In Europa wird es zu Umverteilungen kommen müssen, wenn man die Eurozone erhalten will, so Spidla. Das EU-Budget muß vergrößert werden – aber nicht ohne die Stärkung der europäischen Institutionen.

Auf Grund der Komplexität der heutigen Probleme stoßen wir immer öfter an die Grenzen politischer Steuerbarkeit, so die Politikwissenschafterin Dr. Martina Handler. Die gesamte Gesellschaft müsse zur Problemlösung herangezogen werden, da es zahlreicher unterschiedlicher Kompetenzen bedarf. Die zunehmende Entfremdung zwischen Bürgern und Politik (Vertrauensverlust) drückt sich in der Bildung von (oftmals populistischen) Bewegungen und Initiativen außerhalb der politischen Parteien aus. Gleichzeitig ist festzustellen, dass immer mehr Menschen den politischen Prozess mitbestimmen und sich nicht einfach top-down-Anweisungen unterwerfen wollen. Oft wird dieses Engagement abseits althergebrachter Ideologien gesucht. Die Polarisierung bzw. auch die Blasenbildung in allen Gesellschaften wird durch SocialMedia verstärkt und erschwert demokratische Aushandlungsprozesse massiv. Für letztere steht in der beschleunigten Welt immer weniger Zeit zur Vefügung – die aber notwendig wäre, um weithin akzeptierte Lösungen zu finden.

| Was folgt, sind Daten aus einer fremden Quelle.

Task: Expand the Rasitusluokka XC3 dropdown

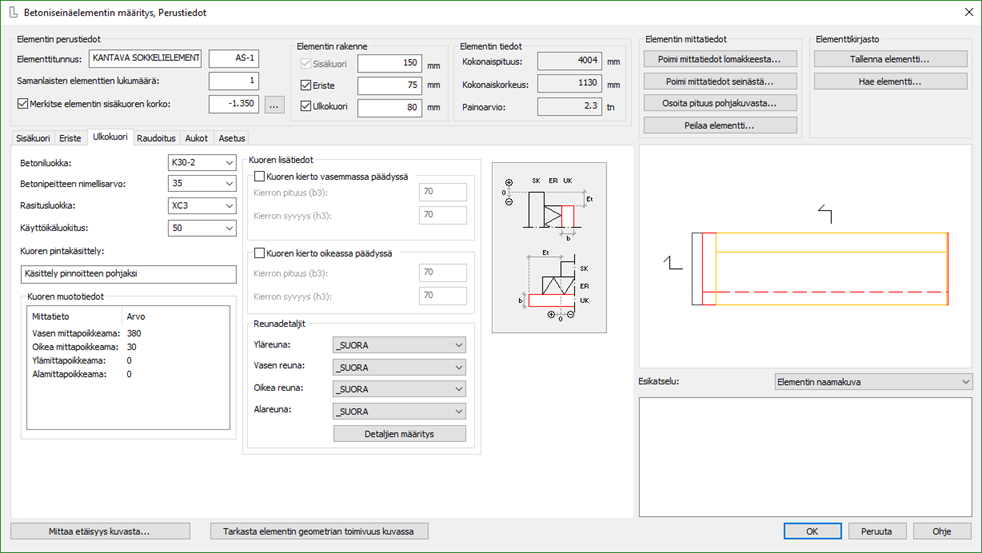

Handler stellt drei vielversprechende Handlungsmodelle für die erfolgreiche „Partizipation der Vielen“ in politischen Prozessen vor: die citizens assembly in Irland, den Klimarat in Frankreich und die Vorarlberger Bürgerräte. Erfolgreich sind all diese Modelle, weil Menschen, wenn sie zusammenkommen und gemeinsam diskutieren, Polarisierungen überwinden können und sich von Argumenten überzeugen lassen – und so (durch gegenseitiges Zuhören) zu gemeinsamen, neuen Lösungen finden. Gerade für zwischen den Parteien hoch umstrittene (und meist auch hochemotionale) Themen eignen sich diese partizipativen Lösungsmodelle (zB Aufnahme von Flüchtlingen in Vorarlberg).

Unter der Moderatorin Mag. Eva Pfisterer diskutiert das Panel untereinander und mit dem Publikum über zahlreiche europäische und internationale Themen: die Ablöse der transatlantischen durch die pazifische Weltordnung und die Rolle Europas dabei, den fehlenden Bildungshunger und das viel zu starre europäische Bildungssystem, das Verhältnis NATO und europäische Verteidigungsinitiative, den Ausverkauf der europäischen Wirtschaft, und vieles mehr.